やっと読了

nostalji2012-12-06

S・C・グウィン:著(森夏樹:訳)の『史上最強のインディアン・コマンチ族の興亡(上下巻)』(青土社:2012年5月25日第1刷発行)を読了。白人が初めて北米大陸にやってきて、コマンチ族を知った18世紀初頭から最後の酋長ともいえるクアナ・パーカーがアメリカ軍に降伏した後の余生までを記したコマンチ・ヒストリーです。インカ・マヤを滅ぼし、北米までを征服しようとしたスペイン軍がコマンチには歯が立たず、結局あきらめざるを得なかったというのは面白かったですね。インカ・アステカの都市型定住インディアンと異なり、定住地を持たず獲物を求めて移動する狩猟インディアンには、それまでのやり方が全く機能しなかったのね。スペイン軍が放置した小型のアラブ馬が野生化してムスタングになり、驚くべき早さでコマンチは馬を乗りこなしていったのは驚きです。

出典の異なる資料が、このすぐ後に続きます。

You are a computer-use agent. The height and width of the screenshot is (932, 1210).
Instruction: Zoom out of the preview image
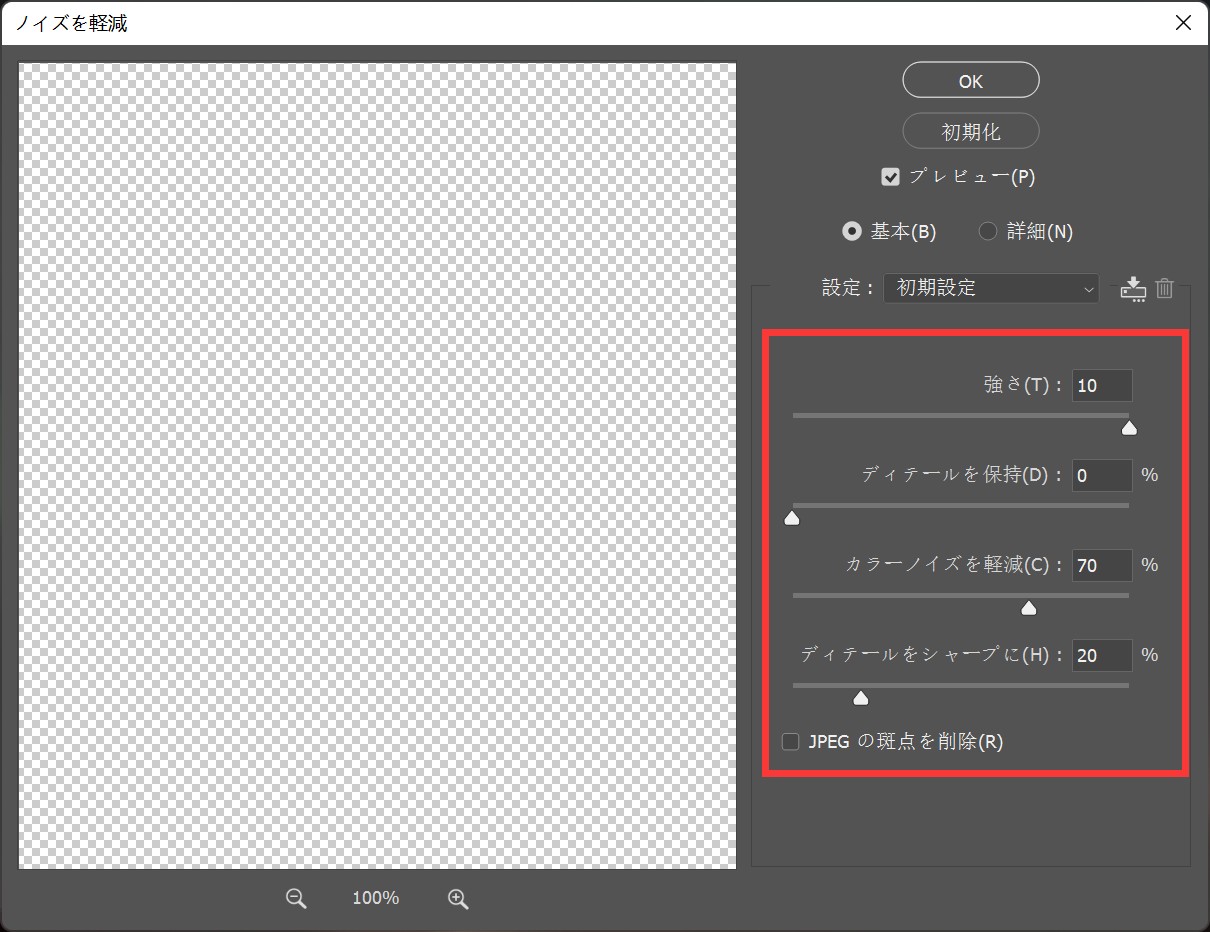point(295,898)
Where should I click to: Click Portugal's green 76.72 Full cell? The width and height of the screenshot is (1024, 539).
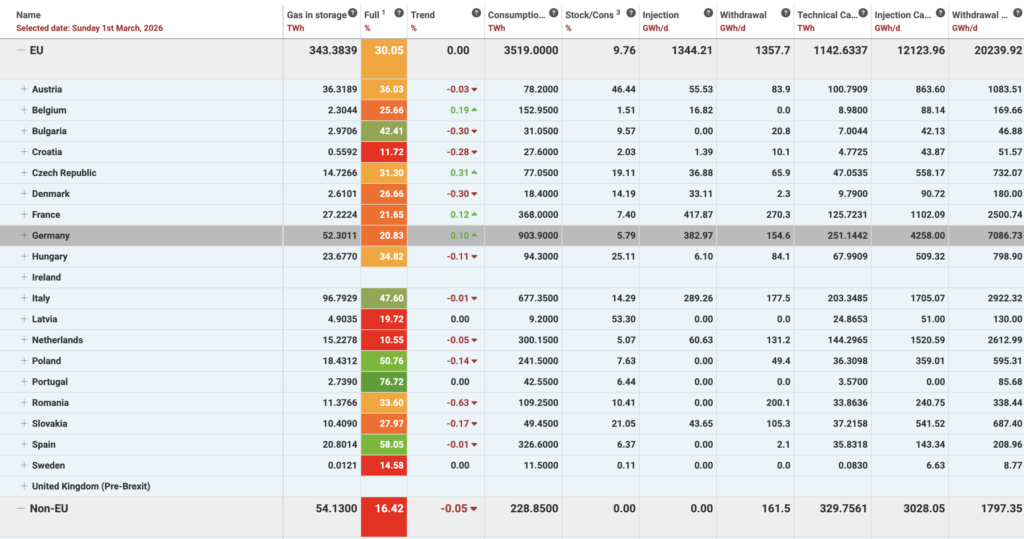(385, 382)
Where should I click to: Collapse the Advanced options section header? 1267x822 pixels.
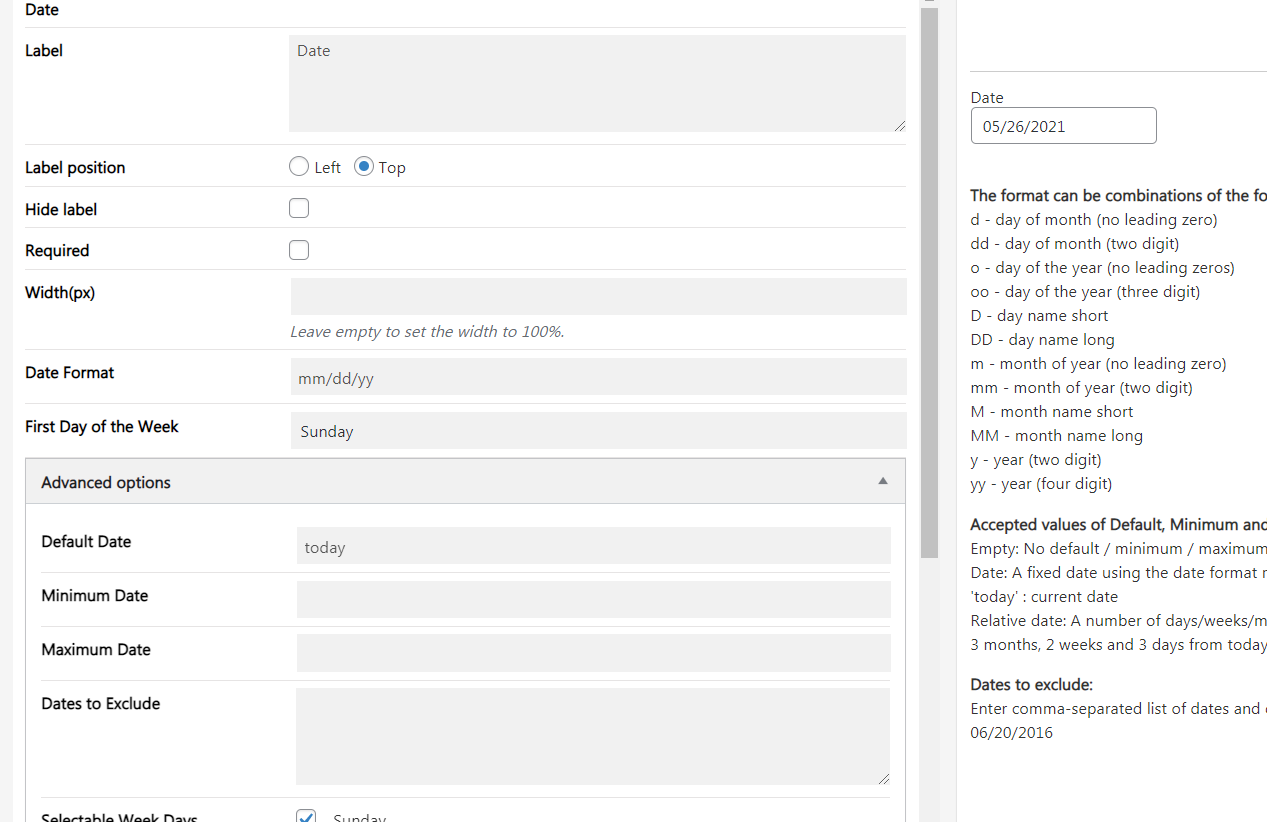pyautogui.click(x=465, y=481)
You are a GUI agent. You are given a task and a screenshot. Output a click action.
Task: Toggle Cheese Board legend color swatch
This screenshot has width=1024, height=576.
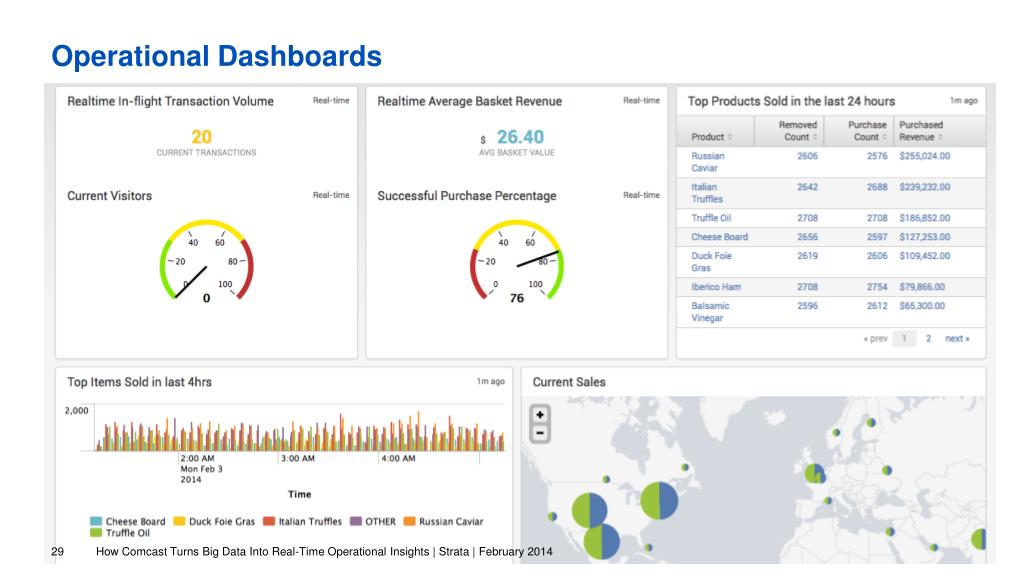[x=96, y=521]
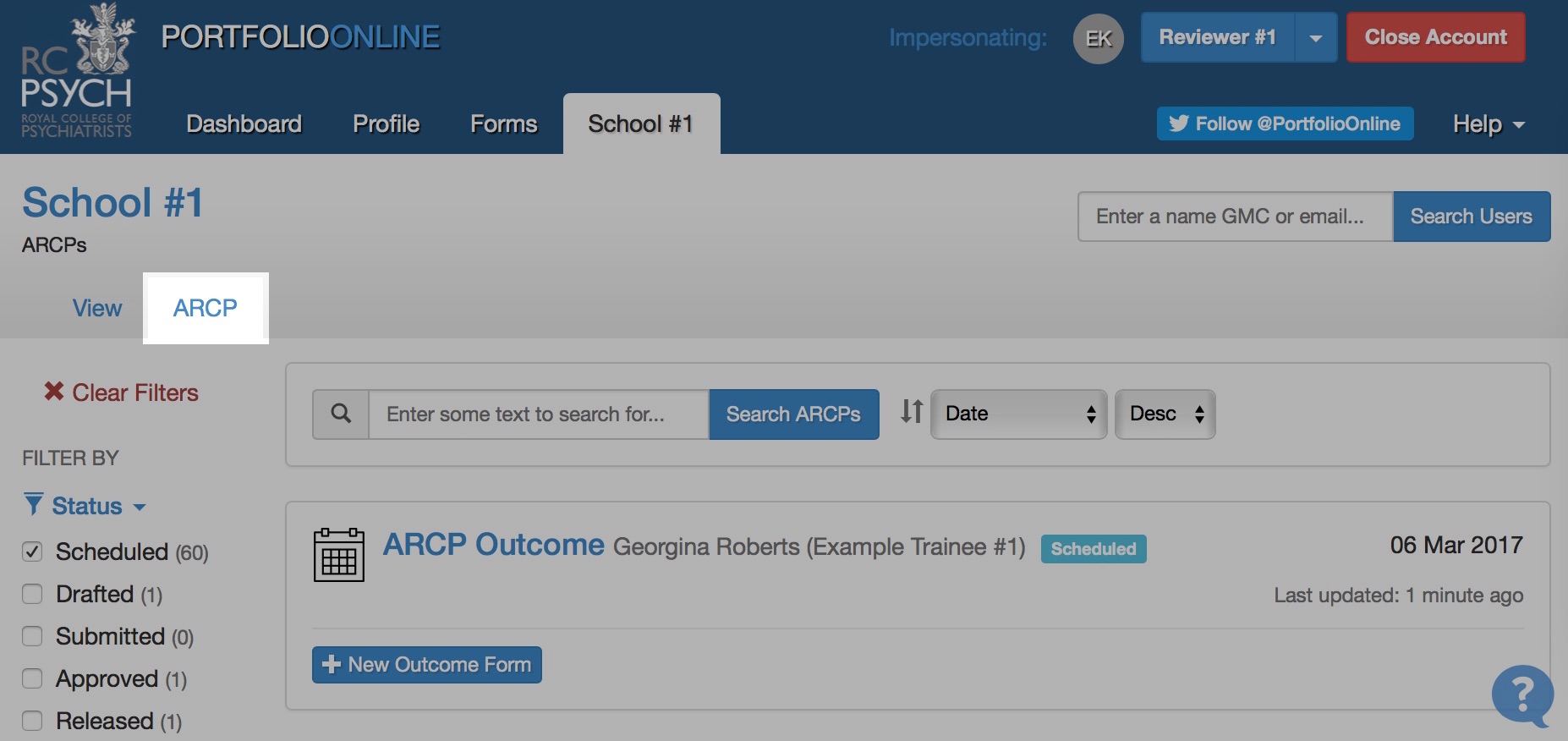Click the RC Psych college logo
Viewport: 1568px width, 741px height.
76,71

連発銃ができるまでは、戦闘において白人はコマンチに勝てませんでした。だけど、白人が持ち込んだ天然痘コレラによって人口が減っていくのね。それと、ハンターによるバッファローの乱獲によって食料が不足していったこともね。コマンチに拉致されて酋長の妻となったシンシア・パーカーと息子のクアナの記録を通して、コマンチ族の戦いと生態が客観的に綴られているので、資料としての価値が極めて高いです。西部劇を観る楽しみが増えました。